The mgwrsar package is designed to estimate linear and
local linear models, with or without spatial autocorrelation. While the
package handles complex Spatial Autoregressive (SAR) specifications,
this vignette focuses on canonical Geographically Weighted
Regression (GWR) and Mixed-GWR (where some
coefficients are constant over space) without a spatial lag term.
The general formulations are:
GWR Model: \[ y_i = \beta_0(u_i,v_i) + \sum_{k=1}^p \beta_k(u_i,v_i) X_{ik} + \epsilon_i \]
Mixed-GWR Model: \[ y_i = \sum_{j=1}^q \gamma_j Z_{ij} + \beta_0(u_i,v_i) + \sum_{k=1}^p \beta_k(u_i,v_i) X_{ik} + \epsilon_i \]
Where: * \((u_i, v_i)\) are the coordinates of observation \(i\). * \(\beta_k(u_i,v_i)\) are spatially varying coefficients. * \(\gamma_j\) are constant (fixed) coefficients for variables \(Z\).
For a deeper understanding of the estimation methods (including SAR specifications), please refer to Geniaux, G. and Martinetti, D. (2018).
MGWRSAR functionThe estimation is performed using the MGWRSAR wrapper
function.

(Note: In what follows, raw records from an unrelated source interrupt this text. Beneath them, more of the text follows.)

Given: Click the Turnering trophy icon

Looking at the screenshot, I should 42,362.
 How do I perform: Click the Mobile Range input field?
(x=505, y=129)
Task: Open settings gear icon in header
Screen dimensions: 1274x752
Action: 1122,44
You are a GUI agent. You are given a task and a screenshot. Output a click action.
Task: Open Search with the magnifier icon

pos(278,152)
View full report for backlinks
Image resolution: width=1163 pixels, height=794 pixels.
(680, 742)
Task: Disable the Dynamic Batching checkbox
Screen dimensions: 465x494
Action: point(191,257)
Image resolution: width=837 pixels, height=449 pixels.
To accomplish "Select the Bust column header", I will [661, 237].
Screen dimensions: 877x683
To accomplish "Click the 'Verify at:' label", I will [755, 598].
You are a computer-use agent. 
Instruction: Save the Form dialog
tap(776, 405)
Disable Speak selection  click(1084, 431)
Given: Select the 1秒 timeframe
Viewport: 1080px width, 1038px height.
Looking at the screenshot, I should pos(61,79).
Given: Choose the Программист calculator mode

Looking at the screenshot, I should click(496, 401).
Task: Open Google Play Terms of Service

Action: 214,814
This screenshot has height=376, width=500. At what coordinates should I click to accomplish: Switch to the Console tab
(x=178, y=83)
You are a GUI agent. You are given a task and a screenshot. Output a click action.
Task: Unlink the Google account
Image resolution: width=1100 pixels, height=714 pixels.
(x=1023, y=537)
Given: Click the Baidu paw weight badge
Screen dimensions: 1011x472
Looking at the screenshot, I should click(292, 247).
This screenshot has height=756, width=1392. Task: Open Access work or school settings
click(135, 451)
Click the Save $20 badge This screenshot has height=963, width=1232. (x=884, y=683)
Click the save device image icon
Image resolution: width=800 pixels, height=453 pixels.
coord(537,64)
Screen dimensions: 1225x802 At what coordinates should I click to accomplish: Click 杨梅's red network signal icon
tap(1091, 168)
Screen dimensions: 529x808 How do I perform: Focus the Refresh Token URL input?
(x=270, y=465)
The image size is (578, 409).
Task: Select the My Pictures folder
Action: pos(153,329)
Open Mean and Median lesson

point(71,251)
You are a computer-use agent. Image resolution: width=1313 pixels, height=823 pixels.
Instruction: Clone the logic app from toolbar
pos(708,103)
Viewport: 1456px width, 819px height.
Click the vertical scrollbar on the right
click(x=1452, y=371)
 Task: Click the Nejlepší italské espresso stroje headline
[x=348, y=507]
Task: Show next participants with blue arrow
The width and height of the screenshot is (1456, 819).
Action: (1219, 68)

Key capabilities include:
data.frame with a
coordinates matrix, or spatial objects like sf,
SpatialPointsDataFrame, etc.golden_search_bandwidth function identifies the optimal
bandwidth using AICc (corrected Akaike Information
Criterion) or CV (Cross-Validation).Type='GD') and
spatio-temporal (Type='GDT') data.Rcpp and RcppEigen for speed, supports
parallel computing via doParallel, and offers “Target
Points” estimation strategies (see vignette
‘Speeding_up_GWR_like_models’ and Geniaux
(2024)).We use the mydatasf dataset included in the package. It
contains real estate data (single houses) from the South of France with
the following variables:
price: Price in euros (Dependent Variable).year: Year of sale.footage: Total living area.land_area: Area of the land plot.pbb45: Percentage of houses built before 1945 in the
surrounding km².## Loading data example
data(mydatasf)
# Quick visualization of the dependent variable
plot(mydatasf["price"], main = "House Prices Distribution", pch = 19, cex = 0.6)
# Prepare data for usage
mydata <- st_drop_geometry(mydatasf)
coords <- st_coordinates(mydatasf)
Estimating a GWR model requires selecting an optimal bandwidth. We
use golden_search_bandwidth to find this optimum based on a
specific criterion (AICc or CV).
Here we search for an optimal distance (in map units, e.g., meters) using a Bisquare kernel and AICc.
# Bandwidth search: Non-adaptive (fixed distance), Bisquare kernel, AICc
res_AIC_fixed <- search_bandwidths(formula ='price ~ year + footage + land_area',data = mydata,coords = coords,kernels = c("bisq"),Model = "GWR",control = list( adaptive = FALSE, criterion = 'AICc', verbose = FALSE),hs_range = c(100,50000))
cat("Optimal Bandwidth (Distance):", res_AIC_fixed$best_model@H, "\n")
#> Optimal Bandwidth (Distance): 735.4214
cat("Computation Time:", res_AIC_fixed$ctime, "s\n")
#> Computation Time: 3.946 s
# The function returns the best model directly
model_GWR_fixed <- res_AIC_fixed$best_model
summary(model_GWR_fixed)
#> ------------------------------------------------------
#> Call:
#> MGWRSAR(formula = formula, data = data, coords = coords, fixed_vars = fixed_vars,
#> kernels = kernels, H = c(res, Ht), Model = Model, control = control_o)
#>
#> Model: GWR
#> ------------------------------------------------------
#> Kernels Configuration:
#> Spatial Kernel : bisq (Fixed / Distance)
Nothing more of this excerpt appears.